Moviendo las manos y las piernas, sus uñas arañaban el suelo sucio y sangraban. Todo su cuerpo se quejaba de su dolor punzante mientras se levantaba haciendo presión en el codo.

'Aún así, tengo que vivir'

Agarró un manojo de tierra y gruñó. Cuanta más fuerza ponía en la mano, más le dolía.

'Aún así, tengo que vivir'

Su tenacidad era la única luz que la guiaba. 

Eutostea se arrastró hacia delante, oliendo la fuerte sangre que derramaba. La palabra "avanzar" le pareció graciosa. Avanzaba a paso lento. Pero aún... aún... aún... ella quería vivir.

Mientras tanto, los sabuesos que la seguían tenazmente la habían alcanzado.

Tigris, el jefe de los sabuesos, era un sabueso de pelo negro como los cuervos de Apolo. Tigris tenía el tamaño de un lobo. Era inteligente y Artemisa ponía especial cuidado en él.

El sabueso apretó excitado la espalda de Eutostea con sus patas delanteras. Un largo hocico se abrió y saliva caliente fluyó de la boca negra del sabueso.

La saliva que cayó sobre el cuello de Eutostea tenía un olor acre. Era el olor de la muerte mezclado con la sangre de la caza. 

Eutostea tenía un trozo de piedra en la mano.

'Vamos...'

¿De dónde saca tanto coraje? Decidió atacar en lugar de cubrirse los brazos para defenderse. 

El sabueso le arrancaría el cuello en un abrir y cerrar de ojos. ¿Podría actuar más rápido que eso? Sólo lo sabrá cuando lo intente. Eutostea giró la parte superior de su cuerpo y rápidamente levantó los brazos en alto. 


"¡Alto!" 


A lo lejos, la voz chillona de Artemisa cortó el aire libre.

El enorme cuerpo de Tigris se desplomó impotente.
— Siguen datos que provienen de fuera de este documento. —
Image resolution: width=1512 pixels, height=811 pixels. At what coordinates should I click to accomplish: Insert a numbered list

El perro cayó a la derecha de Eutostea, incapaz de musitar su última desesperación.

Eutostea no había hecho ningún movimiento. Estaba estupefacta y miró el cuerpo del sabueso y luego la figura dorada que se alzaba alta y orgullosa. 
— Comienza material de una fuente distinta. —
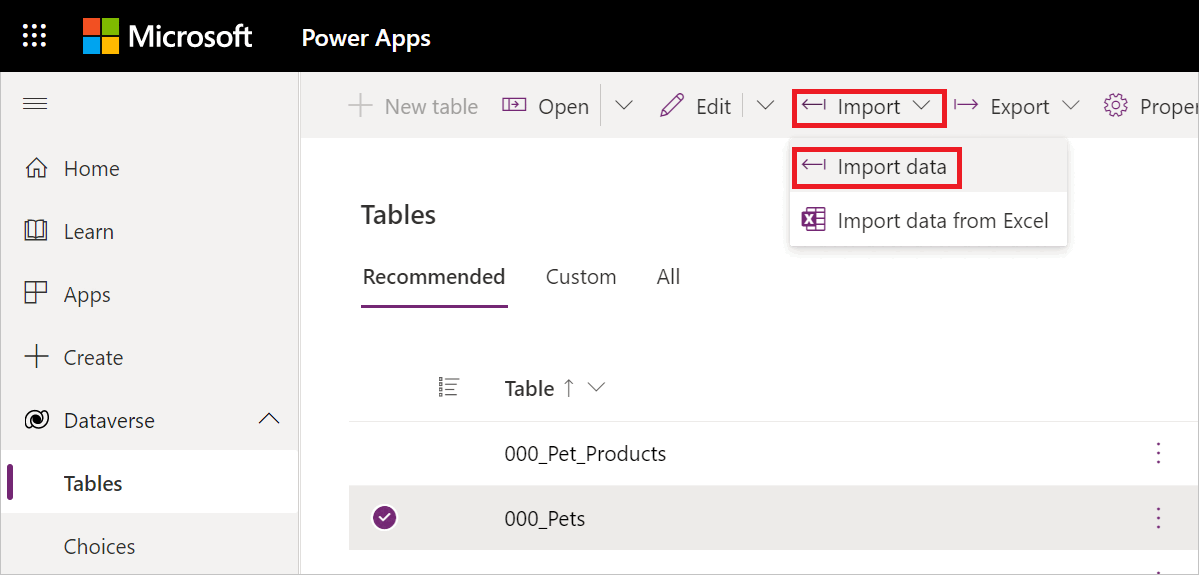Collapse the hamburger navigation menu
This screenshot has width=1199, height=575.
[x=35, y=103]
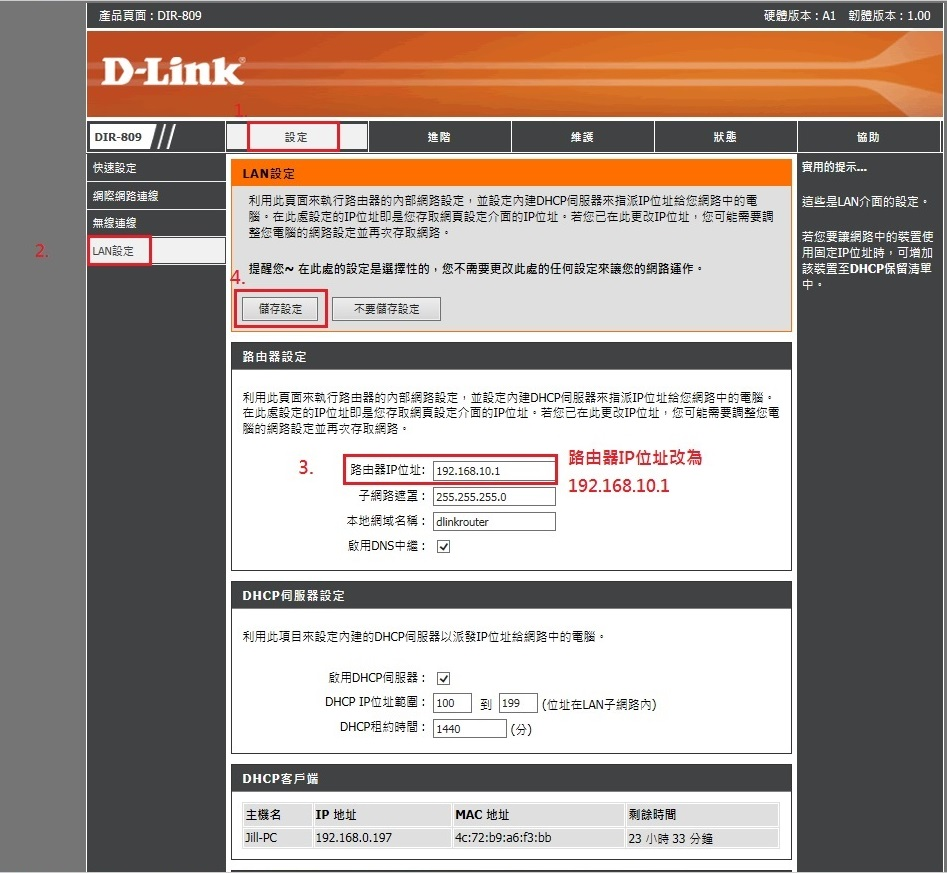Toggle the 啟用DNS中繼 checkbox
The image size is (947, 873).
coord(443,547)
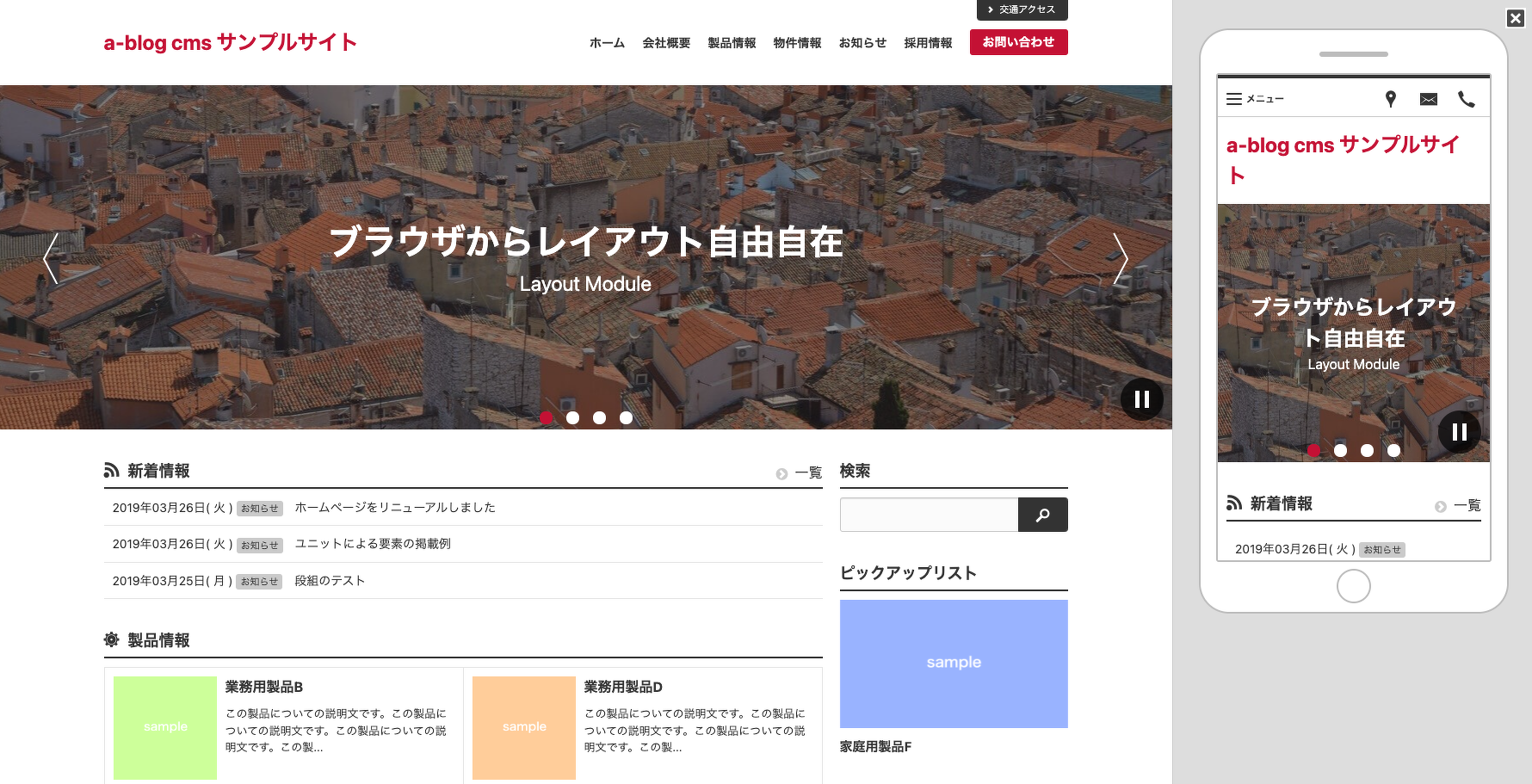Open the 一覧 list link beside 新着情報
The height and width of the screenshot is (784, 1532).
click(800, 472)
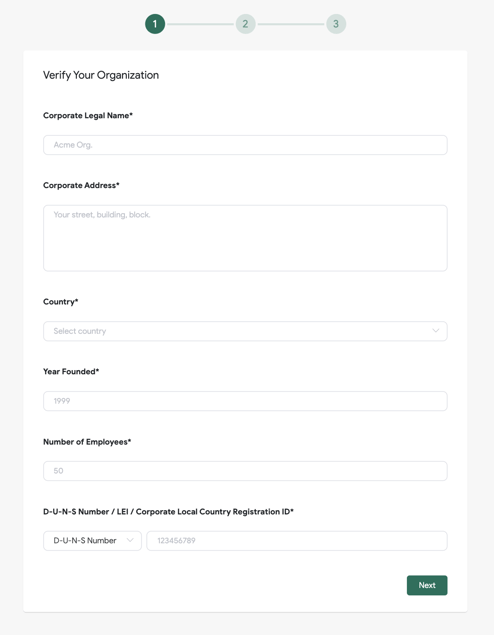Open the D-U-N-S Number type selector
Image resolution: width=494 pixels, height=635 pixels.
point(92,541)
Cuando moría el líder de los sabuesos, un grupo de sabuesos nerviosos ladraba inquieto. En una sociedad jerárquica dirigida por un alfa, cuando el líder de la manada cae, el orden se derrumba.

Sin embargo, hubo uno que se acercó a Tigris sin miedo. La flecha de Apolo volvió a cortar el aire. Como paja de arroz, el sabueso se desplomó tras perder la vida, una muerte instantánea en la cabeza.

Artemisa respiró pesadamente.


"¡No! ¡Ven aquí!" 


exclamó Artemisa al ver a sus perros acercarse sigilosamente a los cadáveres de sus compañeros. Por muy bien adiestrados que estuvieran, los aterrorizados sabuesos no hacían caso a sus dueños. Comenzaron a acercarse a sus inmóviles compañeros con el pensamiento de despertarlos.

Resistiendo el dolor en su árido brazo, Apolo entrecerró los ojos y los abrió. Sus arcos se tensaron. Cinco flechas salieron disparadas como fuego rápido. Los valientes sabuesos que cazaban a su presa murieron al instante.


"¡No! ¡No!" 


Artemisa lanzó el bote de flechas y voló hacia su hermano. Voló como una mosca alada y levantó su plata hasta lo alto de su cabeza.


"¿Estás loco? ¡Son mis perros! No es a mi perro, sino a ella a quien disparas"


El cinturón del arco de Artemisa golpeó la cabeza de Apolo. Hubo un largo rasguño en la mejilla de Apolo. Sujetó el arco de plata de su hermana con una mano y escupió sangre. El primer golpe había dado la impresión de que le habían golpeado. 


"Ganas la apuesta, Artemisa. Adelante. Utiliza el laurel de Hiperbórea y conviértelo en una silla o en un ataúd para cuatro. Lo dejo a tu voluntad. Creo que lo segundo sería mejor. Hay tantos que no sé si un árbol puede cubrirlos a todos"

"¿Cómo puedes decidir eso? Es una violación de la regla"


La mano de Artemisa, que sostenía el arco, temblaba. 

Apretó los dientes e intentó usar de nuevo su arco de plata, pero no consiguió imponerse en fuerza.

Los ojos rojos como la sangre de Apolo la miraron de la forma más fría que conocía.